EXERCISE REQUIREMENTS: Copy all of the data below without altering a single line.

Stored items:
--------
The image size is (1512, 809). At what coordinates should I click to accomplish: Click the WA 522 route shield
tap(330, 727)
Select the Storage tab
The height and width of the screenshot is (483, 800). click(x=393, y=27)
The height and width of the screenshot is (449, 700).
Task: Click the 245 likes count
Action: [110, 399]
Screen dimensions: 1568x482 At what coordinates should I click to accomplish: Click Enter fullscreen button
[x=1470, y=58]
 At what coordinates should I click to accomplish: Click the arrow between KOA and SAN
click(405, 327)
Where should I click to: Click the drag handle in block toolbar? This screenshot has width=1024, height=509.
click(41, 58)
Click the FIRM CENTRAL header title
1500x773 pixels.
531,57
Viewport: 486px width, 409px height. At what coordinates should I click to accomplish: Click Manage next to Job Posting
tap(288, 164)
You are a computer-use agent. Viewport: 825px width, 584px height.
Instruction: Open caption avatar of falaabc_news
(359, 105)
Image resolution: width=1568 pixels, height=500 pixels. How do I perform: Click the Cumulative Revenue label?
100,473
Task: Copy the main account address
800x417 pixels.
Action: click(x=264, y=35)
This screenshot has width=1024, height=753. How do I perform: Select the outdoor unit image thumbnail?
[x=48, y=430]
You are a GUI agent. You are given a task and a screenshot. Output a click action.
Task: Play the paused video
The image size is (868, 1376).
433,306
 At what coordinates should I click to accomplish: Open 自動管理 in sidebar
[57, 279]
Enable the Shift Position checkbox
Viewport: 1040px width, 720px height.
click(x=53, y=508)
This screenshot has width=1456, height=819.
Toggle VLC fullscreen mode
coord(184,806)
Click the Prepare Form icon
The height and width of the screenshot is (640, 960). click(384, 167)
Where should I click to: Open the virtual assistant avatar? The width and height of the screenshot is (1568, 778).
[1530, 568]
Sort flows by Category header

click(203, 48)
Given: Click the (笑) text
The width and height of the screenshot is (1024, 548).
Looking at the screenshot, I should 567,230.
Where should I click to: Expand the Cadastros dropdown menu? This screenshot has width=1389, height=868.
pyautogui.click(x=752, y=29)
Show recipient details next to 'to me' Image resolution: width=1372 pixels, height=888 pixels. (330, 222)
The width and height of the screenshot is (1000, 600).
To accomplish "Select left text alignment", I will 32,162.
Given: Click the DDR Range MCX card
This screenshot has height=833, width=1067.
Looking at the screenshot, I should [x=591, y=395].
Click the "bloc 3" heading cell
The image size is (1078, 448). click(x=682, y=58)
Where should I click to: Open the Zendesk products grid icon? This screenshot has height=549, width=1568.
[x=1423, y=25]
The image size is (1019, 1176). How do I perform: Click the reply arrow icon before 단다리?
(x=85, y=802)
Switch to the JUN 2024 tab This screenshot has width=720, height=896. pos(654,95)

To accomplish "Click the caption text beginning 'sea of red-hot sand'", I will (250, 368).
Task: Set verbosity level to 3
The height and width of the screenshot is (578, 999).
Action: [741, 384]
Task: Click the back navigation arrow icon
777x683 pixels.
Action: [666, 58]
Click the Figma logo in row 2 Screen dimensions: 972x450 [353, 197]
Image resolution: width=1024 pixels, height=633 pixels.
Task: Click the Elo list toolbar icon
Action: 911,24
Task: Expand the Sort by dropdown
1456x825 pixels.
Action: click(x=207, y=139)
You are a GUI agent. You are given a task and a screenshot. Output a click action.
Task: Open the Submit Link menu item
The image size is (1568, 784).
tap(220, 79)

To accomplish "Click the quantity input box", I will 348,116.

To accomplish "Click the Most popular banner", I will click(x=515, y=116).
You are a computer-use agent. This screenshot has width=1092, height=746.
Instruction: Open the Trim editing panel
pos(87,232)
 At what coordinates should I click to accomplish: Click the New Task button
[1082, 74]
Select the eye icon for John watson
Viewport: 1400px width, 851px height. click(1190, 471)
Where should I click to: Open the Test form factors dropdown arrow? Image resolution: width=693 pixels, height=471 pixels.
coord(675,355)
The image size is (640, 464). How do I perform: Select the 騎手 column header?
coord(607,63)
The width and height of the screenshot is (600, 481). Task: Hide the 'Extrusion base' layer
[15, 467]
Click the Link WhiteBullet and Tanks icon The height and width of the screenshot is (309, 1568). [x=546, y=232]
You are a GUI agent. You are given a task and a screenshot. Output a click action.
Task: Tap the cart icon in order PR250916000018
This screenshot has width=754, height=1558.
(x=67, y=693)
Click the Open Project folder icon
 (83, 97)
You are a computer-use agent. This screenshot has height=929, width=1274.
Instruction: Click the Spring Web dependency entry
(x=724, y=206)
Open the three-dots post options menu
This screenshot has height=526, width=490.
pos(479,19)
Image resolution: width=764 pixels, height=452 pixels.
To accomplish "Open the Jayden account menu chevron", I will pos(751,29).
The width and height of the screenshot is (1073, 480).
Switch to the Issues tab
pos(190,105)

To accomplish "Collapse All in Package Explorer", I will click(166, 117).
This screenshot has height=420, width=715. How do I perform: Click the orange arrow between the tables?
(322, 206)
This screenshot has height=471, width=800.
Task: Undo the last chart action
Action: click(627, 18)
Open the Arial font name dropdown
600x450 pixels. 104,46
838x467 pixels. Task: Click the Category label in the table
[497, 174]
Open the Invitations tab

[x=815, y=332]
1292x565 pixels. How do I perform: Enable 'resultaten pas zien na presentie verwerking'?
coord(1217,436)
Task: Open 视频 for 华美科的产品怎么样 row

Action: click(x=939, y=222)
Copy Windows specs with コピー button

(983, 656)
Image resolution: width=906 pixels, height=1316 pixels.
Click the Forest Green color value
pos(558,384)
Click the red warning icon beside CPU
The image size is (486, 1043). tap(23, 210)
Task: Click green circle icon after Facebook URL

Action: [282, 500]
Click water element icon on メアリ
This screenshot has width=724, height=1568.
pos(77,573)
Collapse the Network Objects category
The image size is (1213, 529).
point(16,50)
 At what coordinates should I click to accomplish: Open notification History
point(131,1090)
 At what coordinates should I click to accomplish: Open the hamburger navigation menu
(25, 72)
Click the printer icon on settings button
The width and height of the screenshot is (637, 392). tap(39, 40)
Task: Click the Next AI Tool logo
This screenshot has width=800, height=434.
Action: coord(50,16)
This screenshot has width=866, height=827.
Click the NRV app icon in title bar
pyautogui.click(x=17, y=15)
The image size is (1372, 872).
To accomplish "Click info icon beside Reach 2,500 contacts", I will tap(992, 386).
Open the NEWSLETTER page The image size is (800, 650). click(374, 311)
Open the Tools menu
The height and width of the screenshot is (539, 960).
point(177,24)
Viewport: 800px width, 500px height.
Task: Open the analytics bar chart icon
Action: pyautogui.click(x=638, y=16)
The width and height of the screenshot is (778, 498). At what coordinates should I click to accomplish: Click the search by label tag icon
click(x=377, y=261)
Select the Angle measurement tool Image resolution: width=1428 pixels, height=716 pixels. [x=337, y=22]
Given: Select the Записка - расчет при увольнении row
--------
SOLVED EXERCISE:
The image size is (1512, 809). At what coordinates should I click to accomplish: Click the WA 522 route shield
tap(330, 727)
Select the Storage tab
The height and width of the screenshot is (483, 800). click(x=393, y=27)
The height and width of the screenshot is (449, 700).
Task: Click the 245 likes count
Action: [110, 399]
Screen dimensions: 1568x482 At what coordinates should I click to accomplish: Click Enter fullscreen button
[x=1470, y=58]
 At what coordinates should I click to accomplish: Click the arrow between KOA and SAN
click(405, 327)
Where should I click to: Click the drag handle in block toolbar? This screenshot has width=1024, height=509.
click(41, 58)
Click the FIRM CENTRAL header title
1500x773 pixels.
531,57
Viewport: 486px width, 409px height. At what coordinates should I click to accomplish: Click Manage next to Job Posting
tap(288, 164)
You are a computer-use agent. Viewport: 825px width, 584px height.
Instruction: Open caption avatar of falaabc_news
(359, 105)
Image resolution: width=1568 pixels, height=500 pixels. How do I perform: Click the Cumulative Revenue label?
100,473
Task: Copy the main account address
800x417 pixels.
Action: click(x=264, y=35)
This screenshot has width=1024, height=753. How do I perform: Select the outdoor unit image thumbnail?
[x=48, y=430]
You are a GUI agent. You are given a task and a screenshot. Output a click action.
Task: Play the paused video
The image size is (868, 1376).
433,306
 At what coordinates should I click to accomplish: Open 自動管理 in sidebar
[57, 279]
Enable the Shift Position checkbox
Viewport: 1040px width, 720px height.
click(x=53, y=508)
This screenshot has width=1456, height=819.
Toggle VLC fullscreen mode
coord(184,806)
Click the Prepare Form icon
The height and width of the screenshot is (640, 960). click(384, 167)
Where should I click to: Open the virtual assistant avatar? The width and height of the screenshot is (1568, 778).
[1530, 568]
Sort flows by Category header

click(203, 48)
Given: Click the (笑) text
The width and height of the screenshot is (1024, 548).
Looking at the screenshot, I should 567,230.
Where should I click to: Expand the Cadastros dropdown menu? This screenshot has width=1389, height=868.
pyautogui.click(x=752, y=29)
Show recipient details next to 'to me' Image resolution: width=1372 pixels, height=888 pixels. (330, 222)
The width and height of the screenshot is (1000, 600).
To accomplish "Select left text alignment", I will 32,162.
Given: Click the DDR Range MCX card
This screenshot has height=833, width=1067.
Looking at the screenshot, I should [x=591, y=395].
Click the "bloc 3" heading cell
The image size is (1078, 448). click(x=682, y=58)
Where should I click to: Open the Zendesk products grid icon? This screenshot has height=549, width=1568.
[x=1423, y=25]
The image size is (1019, 1176). How do I perform: Click the reply arrow icon before 단다리?
(x=85, y=802)
Switch to the JUN 2024 tab This screenshot has width=720, height=896. pos(654,95)

To accomplish "Click the caption text beginning 'sea of red-hot sand'", I will (250, 368).
Task: Set verbosity level to 3
The height and width of the screenshot is (578, 999).
Action: [741, 384]
Task: Click the back navigation arrow icon
777x683 pixels.
Action: [666, 58]
Click the Figma logo in row 2 Screen dimensions: 972x450 [353, 197]
Image resolution: width=1024 pixels, height=633 pixels.
Task: Click the Elo list toolbar icon
Action: 911,24
Task: Expand the Sort by dropdown
1456x825 pixels.
Action: click(x=207, y=139)
You are a GUI agent. You are given a task and a screenshot. Output a click action.
Task: Open the Submit Link menu item
The image size is (1568, 784).
tap(220, 79)

To accomplish "Click the quantity input box", I will 348,116.

To accomplish "Click the Most popular banner", I will click(x=515, y=116).
You are a computer-use agent. This screenshot has width=1092, height=746.
Instruction: Open the Trim editing panel
pos(87,232)
 At what coordinates should I click to accomplish: Click the New Task button
[1082, 74]
Select the eye icon for John watson
Viewport: 1400px width, 851px height. click(1190, 471)
Where should I click to: Open the Test form factors dropdown arrow? Image resolution: width=693 pixels, height=471 pixels.
coord(675,355)
The image size is (640, 464). How do I perform: Select the 騎手 column header?
coord(607,63)
The width and height of the screenshot is (600, 481). Task: Hide the 'Extrusion base' layer
[15, 467]
Click the Link WhiteBullet and Tanks icon The height and width of the screenshot is (309, 1568). [x=546, y=232]
You are a GUI agent. You are given a task and a screenshot. Output a click action.
Task: Tap the cart icon in order PR250916000018
This screenshot has width=754, height=1558.
(x=67, y=693)
Click the Open Project folder icon
 (83, 97)
You are a computer-use agent. This screenshot has height=929, width=1274.
Instruction: Click the Spring Web dependency entry
(x=724, y=206)
Open the three-dots post options menu
This screenshot has height=526, width=490.
pos(479,19)
Image resolution: width=764 pixels, height=452 pixels.
To accomplish "Open the Jayden account menu chevron", I will pos(751,29).
The width and height of the screenshot is (1073, 480).
Switch to the Issues tab
pos(190,105)

To accomplish "Collapse All in Package Explorer", I will click(166, 117).
This screenshot has height=420, width=715. How do I perform: Click the orange arrow between the tables?
(322, 206)
This screenshot has height=471, width=800.
Task: Undo the last chart action
Action: click(627, 18)
Open the Arial font name dropdown
600x450 pixels. 104,46
838x467 pixels. Task: Click the Category label in the table
[497, 174]
Open the Invitations tab

[x=815, y=332]
1292x565 pixels. How do I perform: Enable 'resultaten pas zien na presentie verwerking'?
coord(1217,436)
Task: Open 视频 for 华美科的产品怎么样 row

Action: click(x=939, y=222)
Copy Windows specs with コピー button

(983, 656)
Image resolution: width=906 pixels, height=1316 pixels.
Click the Forest Green color value
pos(558,384)
Click the red warning icon beside CPU
The image size is (486, 1043). tap(23, 210)
Task: Click green circle icon after Facebook URL

Action: [282, 500]
Click water element icon on メアリ
This screenshot has width=724, height=1568.
pos(77,573)
Collapse the Network Objects category
The image size is (1213, 529).
point(16,50)
 At what coordinates should I click to accomplish: Open notification History
point(131,1090)
 At what coordinates should I click to accomplish: Open the hamburger navigation menu
(25, 72)
Click the printer icon on settings button
The width and height of the screenshot is (637, 392). tap(39, 40)
Task: Click the Next AI Tool logo
This screenshot has width=800, height=434.
Action: coord(50,16)
This screenshot has width=866, height=827.
Click the NRV app icon in title bar
pyautogui.click(x=17, y=15)
The image size is (1372, 872).
To accomplish "Click info icon beside Reach 2,500 contacts", I will tap(992, 386).
Open the NEWSLETTER page The image size is (800, 650). click(374, 311)
Open the Tools menu
The height and width of the screenshot is (539, 960).
point(177,24)
Viewport: 800px width, 500px height.
Task: Open the analytics bar chart icon
Action: pyautogui.click(x=638, y=16)
The width and height of the screenshot is (778, 498). At what coordinates should I click to accomplish: Click the search by label tag icon
click(x=377, y=261)
Select the Angle measurement tool Image resolution: width=1428 pixels, height=716 pixels. [x=337, y=22]
Given: Select the Записка - расчет при увольнении row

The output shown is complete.